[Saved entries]
# # #

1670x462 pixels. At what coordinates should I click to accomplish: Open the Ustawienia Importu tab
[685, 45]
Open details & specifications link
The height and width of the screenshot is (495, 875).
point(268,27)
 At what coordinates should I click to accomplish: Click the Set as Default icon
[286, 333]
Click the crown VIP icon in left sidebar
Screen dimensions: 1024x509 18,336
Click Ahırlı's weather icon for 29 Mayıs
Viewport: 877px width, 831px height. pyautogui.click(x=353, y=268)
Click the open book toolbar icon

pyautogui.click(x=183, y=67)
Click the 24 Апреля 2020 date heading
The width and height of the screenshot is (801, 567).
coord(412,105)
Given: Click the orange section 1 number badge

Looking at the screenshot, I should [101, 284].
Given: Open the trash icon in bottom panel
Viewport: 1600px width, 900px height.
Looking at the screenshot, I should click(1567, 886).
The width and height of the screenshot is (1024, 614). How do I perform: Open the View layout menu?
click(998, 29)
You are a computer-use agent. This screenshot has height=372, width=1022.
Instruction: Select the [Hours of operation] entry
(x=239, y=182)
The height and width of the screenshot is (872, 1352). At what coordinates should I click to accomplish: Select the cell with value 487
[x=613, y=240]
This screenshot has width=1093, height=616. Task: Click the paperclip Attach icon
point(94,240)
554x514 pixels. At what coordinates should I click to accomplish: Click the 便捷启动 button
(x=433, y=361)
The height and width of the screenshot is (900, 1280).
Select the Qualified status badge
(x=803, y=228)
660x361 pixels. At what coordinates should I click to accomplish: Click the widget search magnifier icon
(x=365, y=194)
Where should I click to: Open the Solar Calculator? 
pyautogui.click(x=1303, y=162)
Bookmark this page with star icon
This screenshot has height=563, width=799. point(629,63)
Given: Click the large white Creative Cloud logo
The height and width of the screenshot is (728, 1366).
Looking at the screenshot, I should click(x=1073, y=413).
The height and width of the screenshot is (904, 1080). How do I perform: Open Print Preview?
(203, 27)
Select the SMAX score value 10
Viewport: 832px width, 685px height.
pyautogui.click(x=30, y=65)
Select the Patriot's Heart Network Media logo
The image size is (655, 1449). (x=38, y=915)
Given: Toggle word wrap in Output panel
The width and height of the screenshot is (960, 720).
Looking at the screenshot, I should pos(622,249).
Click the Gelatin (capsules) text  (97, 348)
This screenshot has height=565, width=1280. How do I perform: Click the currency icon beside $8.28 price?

# # #

* _What you should do_
What you output should match every line above exactly.

* _Response to this exercise_
1670x462 pixels. At what coordinates should I click to accomplish: Open the Ustawienia Importu tab
[685, 45]
Open details & specifications link
The height and width of the screenshot is (495, 875).
point(268,27)
 At what coordinates should I click to accomplish: Click the Set as Default icon
[286, 333]
Click the crown VIP icon in left sidebar
Screen dimensions: 1024x509 18,336
Click Ahırlı's weather icon for 29 Mayıs
Viewport: 877px width, 831px height. pyautogui.click(x=353, y=268)
Click the open book toolbar icon

pyautogui.click(x=183, y=67)
Click the 24 Апреля 2020 date heading
The width and height of the screenshot is (801, 567).
coord(412,105)
Given: Click the orange section 1 number badge

Looking at the screenshot, I should [101, 284].
Given: Open the trash icon in bottom panel
Viewport: 1600px width, 900px height.
Looking at the screenshot, I should click(1567, 886).
The width and height of the screenshot is (1024, 614). How do I perform: Open the View layout menu?
click(998, 29)
You are a computer-use agent. This screenshot has height=372, width=1022.
Instruction: Select the [Hours of operation] entry
(x=239, y=182)
The height and width of the screenshot is (872, 1352). At what coordinates should I click to accomplish: Select the cell with value 487
[x=613, y=240]
This screenshot has width=1093, height=616. Task: Click the paperclip Attach icon
point(94,240)
554x514 pixels. At what coordinates should I click to accomplish: Click the 便捷启动 button
(x=433, y=361)
The height and width of the screenshot is (900, 1280).
Select the Qualified status badge
(x=803, y=228)
660x361 pixels. At what coordinates should I click to accomplish: Click the widget search magnifier icon
(x=365, y=194)
Where should I click to: Open the Solar Calculator? 
pyautogui.click(x=1303, y=162)
Bookmark this page with star icon
This screenshot has height=563, width=799. point(629,63)
Given: Click the large white Creative Cloud logo
The height and width of the screenshot is (728, 1366).
Looking at the screenshot, I should click(x=1073, y=413).
The height and width of the screenshot is (904, 1080). How do I perform: Open Print Preview?
(203, 27)
Select the SMAX score value 10
Viewport: 832px width, 685px height.
pyautogui.click(x=30, y=65)
Select the Patriot's Heart Network Media logo
The image size is (655, 1449). (x=38, y=915)
Given: Toggle word wrap in Output panel
The width and height of the screenshot is (960, 720).
Looking at the screenshot, I should pos(622,249).
Click the Gelatin (capsules) text  (97, 348)
This screenshot has height=565, width=1280. How do I perform: Click the currency icon beside $8.28 price?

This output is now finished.